ABOUT THIS TASK: Start to finish, copy the data exactly.

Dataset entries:
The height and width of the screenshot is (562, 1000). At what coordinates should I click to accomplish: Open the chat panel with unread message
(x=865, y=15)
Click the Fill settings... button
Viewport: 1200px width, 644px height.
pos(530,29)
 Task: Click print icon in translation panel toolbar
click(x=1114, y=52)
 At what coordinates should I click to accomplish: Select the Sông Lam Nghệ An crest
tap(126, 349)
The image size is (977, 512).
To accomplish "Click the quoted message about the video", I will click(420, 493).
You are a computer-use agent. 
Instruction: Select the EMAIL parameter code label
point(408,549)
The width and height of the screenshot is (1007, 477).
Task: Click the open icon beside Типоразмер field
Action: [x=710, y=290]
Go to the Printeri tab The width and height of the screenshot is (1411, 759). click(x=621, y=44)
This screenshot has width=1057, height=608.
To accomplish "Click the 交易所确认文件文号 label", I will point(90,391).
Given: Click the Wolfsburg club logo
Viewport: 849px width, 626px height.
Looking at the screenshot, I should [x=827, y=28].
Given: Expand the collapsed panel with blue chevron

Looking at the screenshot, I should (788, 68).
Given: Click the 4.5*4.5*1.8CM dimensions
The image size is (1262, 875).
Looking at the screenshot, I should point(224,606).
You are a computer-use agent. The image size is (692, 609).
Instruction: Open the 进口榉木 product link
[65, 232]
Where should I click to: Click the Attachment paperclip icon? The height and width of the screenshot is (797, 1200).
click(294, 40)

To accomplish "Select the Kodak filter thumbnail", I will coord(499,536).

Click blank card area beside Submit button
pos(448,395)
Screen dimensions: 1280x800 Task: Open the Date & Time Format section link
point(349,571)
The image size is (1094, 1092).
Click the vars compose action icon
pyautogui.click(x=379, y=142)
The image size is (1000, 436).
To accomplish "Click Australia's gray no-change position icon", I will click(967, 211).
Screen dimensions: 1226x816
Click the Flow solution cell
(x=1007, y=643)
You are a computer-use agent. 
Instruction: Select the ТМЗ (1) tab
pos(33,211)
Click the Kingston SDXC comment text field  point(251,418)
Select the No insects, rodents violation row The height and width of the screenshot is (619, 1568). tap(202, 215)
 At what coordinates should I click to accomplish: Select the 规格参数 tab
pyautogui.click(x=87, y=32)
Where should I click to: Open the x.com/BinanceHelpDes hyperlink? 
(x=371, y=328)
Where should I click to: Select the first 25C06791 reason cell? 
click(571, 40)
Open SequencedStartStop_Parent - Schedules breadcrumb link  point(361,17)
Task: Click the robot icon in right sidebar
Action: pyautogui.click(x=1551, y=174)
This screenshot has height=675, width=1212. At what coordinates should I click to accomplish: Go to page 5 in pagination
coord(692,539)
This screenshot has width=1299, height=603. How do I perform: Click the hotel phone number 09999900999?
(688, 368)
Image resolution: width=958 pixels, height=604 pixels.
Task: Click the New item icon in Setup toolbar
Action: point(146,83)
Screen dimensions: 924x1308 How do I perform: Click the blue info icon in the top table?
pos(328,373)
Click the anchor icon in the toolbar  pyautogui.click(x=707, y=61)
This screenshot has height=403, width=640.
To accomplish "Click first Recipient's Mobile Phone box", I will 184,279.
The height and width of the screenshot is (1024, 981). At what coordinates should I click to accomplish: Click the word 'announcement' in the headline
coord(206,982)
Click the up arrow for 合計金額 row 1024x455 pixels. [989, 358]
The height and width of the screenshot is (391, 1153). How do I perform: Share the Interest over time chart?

REPLY TO THE EXERCISE:
The height and width of the screenshot is (562, 1000). At what coordinates should I click to accomplish: Open the chat panel with unread message
(x=865, y=15)
Click the Fill settings... button
Viewport: 1200px width, 644px height.
pos(530,29)
 Task: Click print icon in translation panel toolbar
click(x=1114, y=52)
 At what coordinates should I click to accomplish: Select the Sông Lam Nghệ An crest
tap(126, 349)
The image size is (977, 512).
To accomplish "Click the quoted message about the video", I will click(420, 493).
You are a computer-use agent. 
Instruction: Select the EMAIL parameter code label
point(408,549)
The width and height of the screenshot is (1007, 477).
Task: Click the open icon beside Типоразмер field
Action: [x=710, y=290]
Go to the Printeri tab The width and height of the screenshot is (1411, 759). click(x=621, y=44)
This screenshot has width=1057, height=608.
To accomplish "Click the 交易所确认文件文号 label", I will point(90,391).
Given: Click the Wolfsburg club logo
Viewport: 849px width, 626px height.
Looking at the screenshot, I should [x=827, y=28].
Given: Expand the collapsed panel with blue chevron

Looking at the screenshot, I should (788, 68).
Given: Click the 4.5*4.5*1.8CM dimensions
The image size is (1262, 875).
Looking at the screenshot, I should point(224,606).
You are a computer-use agent. The image size is (692, 609).
Instruction: Open the 进口榉木 product link
[65, 232]
Where should I click to: Click the Attachment paperclip icon? The height and width of the screenshot is (797, 1200).
click(294, 40)

To accomplish "Select the Kodak filter thumbnail", I will coord(499,536).

Click blank card area beside Submit button
pos(448,395)
Screen dimensions: 1280x800 Task: Open the Date & Time Format section link
point(349,571)
The image size is (1094, 1092).
Click the vars compose action icon
pyautogui.click(x=379, y=142)
The image size is (1000, 436).
To accomplish "Click Australia's gray no-change position icon", I will click(967, 211).
Screen dimensions: 1226x816
Click the Flow solution cell
(x=1007, y=643)
You are a computer-use agent. 
Instruction: Select the ТМЗ (1) tab
pos(33,211)
Click the Kingston SDXC comment text field  point(251,418)
Select the No insects, rodents violation row The height and width of the screenshot is (619, 1568). tap(202, 215)
 At what coordinates should I click to accomplish: Select the 规格参数 tab
pyautogui.click(x=87, y=32)
Where should I click to: Open the x.com/BinanceHelpDes hyperlink? 
(x=371, y=328)
Where should I click to: Select the first 25C06791 reason cell? 
click(571, 40)
Open SequencedStartStop_Parent - Schedules breadcrumb link  point(361,17)
Task: Click the robot icon in right sidebar
Action: pyautogui.click(x=1551, y=174)
This screenshot has height=675, width=1212. At what coordinates should I click to accomplish: Go to page 5 in pagination
coord(692,539)
This screenshot has width=1299, height=603. How do I perform: Click the hotel phone number 09999900999?
(688, 368)
Image resolution: width=958 pixels, height=604 pixels.
Task: Click the New item icon in Setup toolbar
Action: point(146,83)
Screen dimensions: 924x1308 How do I perform: Click the blue info icon in the top table?
pos(328,373)
Click the anchor icon in the toolbar  pyautogui.click(x=707, y=61)
This screenshot has height=403, width=640.
To accomplish "Click first Recipient's Mobile Phone box", I will 184,279.
The height and width of the screenshot is (1024, 981). At what coordinates should I click to accomplish: Click the word 'announcement' in the headline
coord(206,982)
Click the up arrow for 合計金額 row 1024x455 pixels. [989, 358]
The height and width of the screenshot is (391, 1153). How do I perform: Share the Interest over time chart?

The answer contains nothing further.